Travail demandé
[1] Résumez en deux phrases le texte ci-dessous sur l'ambiance à France Culture.
[2] Reprenez le texte ci-dessous sur France Culture et prolongez-le à partir de sa dernière phrase.

Texte retenu
※ ※ ※

À propos des producteurs "remerciés" il n'est pas
inutile de rappeler l'ambiance installée à France Culture
depuis 1999. Relisons les archives de notre excellent confrère Le
Monde : << La situation est d'autant plus tendue que,
pour la première fois, on licencie brutalement dans une entreprise
traditionnellement feutrée et courtoise qui n'a jamais connu de
telles méthodes de management >>. (Armelle Cressard
- Le Monde du 7 novembre 1999). Cette ambiance rustre de licenciement brutal
est importante à rappeler car elle a brisé le délicat
équilibre de la chaîne et largement muselé depuis toute
contestation interne des producteurs. C'est cette ambiance que Télérama
décrivait comme cubaine l'année dernière, avant qu'un
opportun partenariat France Culture Télérama fasse changer
d'avis ce magazine versatile. En fait le principe des producteurs tournants,
que France Culture abandonne chaque jour un peu plus depuis six ans, était
tout simplement un des secrets de l'originalité et de la qualité
de la chaîne.
On a pu lire
dans l'hebdomadaire culturel Paris Match que Madame Adler avait
modernisé une radio fossilisée. En réalité
c'est l'inverse et voilà bien le genre de modernisation qui consiste
à regarnir la Galerie des glaces avec des meubles en formica !

※ ※ ※

Données fournies
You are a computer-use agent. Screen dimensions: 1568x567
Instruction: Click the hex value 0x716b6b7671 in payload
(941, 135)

※ ※ ※

Les réponses
[1] Le texte rappelle que, depuis 1999, France Culture licencie brutalement des producteurs dans une entreprise jusque-là feutrée, ce qui a brisé l'équilibre de la chaîne et muselé la contestation interne. Il ajoute que l'abandon progressif des producteurs tournants sacrifie un des secrets de l'originalité et de la qualité de la chaîne, et qu'au lieu de moderniser une radio fossilisée comme l'a écrit Paris Match, Madame Adler a fait l'inverse, à la manière de meubles en formica placés dans la Galerie des glaces.

[2]
Alors qu'en 1997
France Culture était une station érudite, cultivée
et moderne, les "réformes" des dernières années
en ont fait une station commerciale plutôt vieillotte, triste et
bien pensante comme en témoignent par exemple l'habillage d'antenne
façon patronage, des débats d'idées [9] façon
Europe 1 seventies ou encore la disparition de l'humour quotidien
des Décraqués.
En attendant et pour résister pendant la glaciation intellectuelle
que traverse France Culture depuis 1999. il faut comme sous l'ancien régime
se réfugier en Suisse ! Et oui, Espace 2 station de la
Radio Suisse Romande est désormais meilleure que France Culture,
qu'on se le dise. Par ailleurs les auditeurs les plus astucieux tiennent
en stock des milliers d'enregistrements des grandes heures de France Culture.
En conclusion, les questions que se posent les auditeurs sont les suivantes
:
¤ pendant combien de temps le président de Radio France,
le directeur de France Culture et sa directrice adjointe vont-ils se déconsidérer
en cautionnant les dérives actuelles?
¤ pendant combien de temps France Culture va-t-elle demeurer sans
projet éditorial autre que vendre des livres et bavarder entre amis
de l'air poisseux du temps?
Un audit financier sur le fonctionnement de la chaîne semble désormais
plus que souhaitable.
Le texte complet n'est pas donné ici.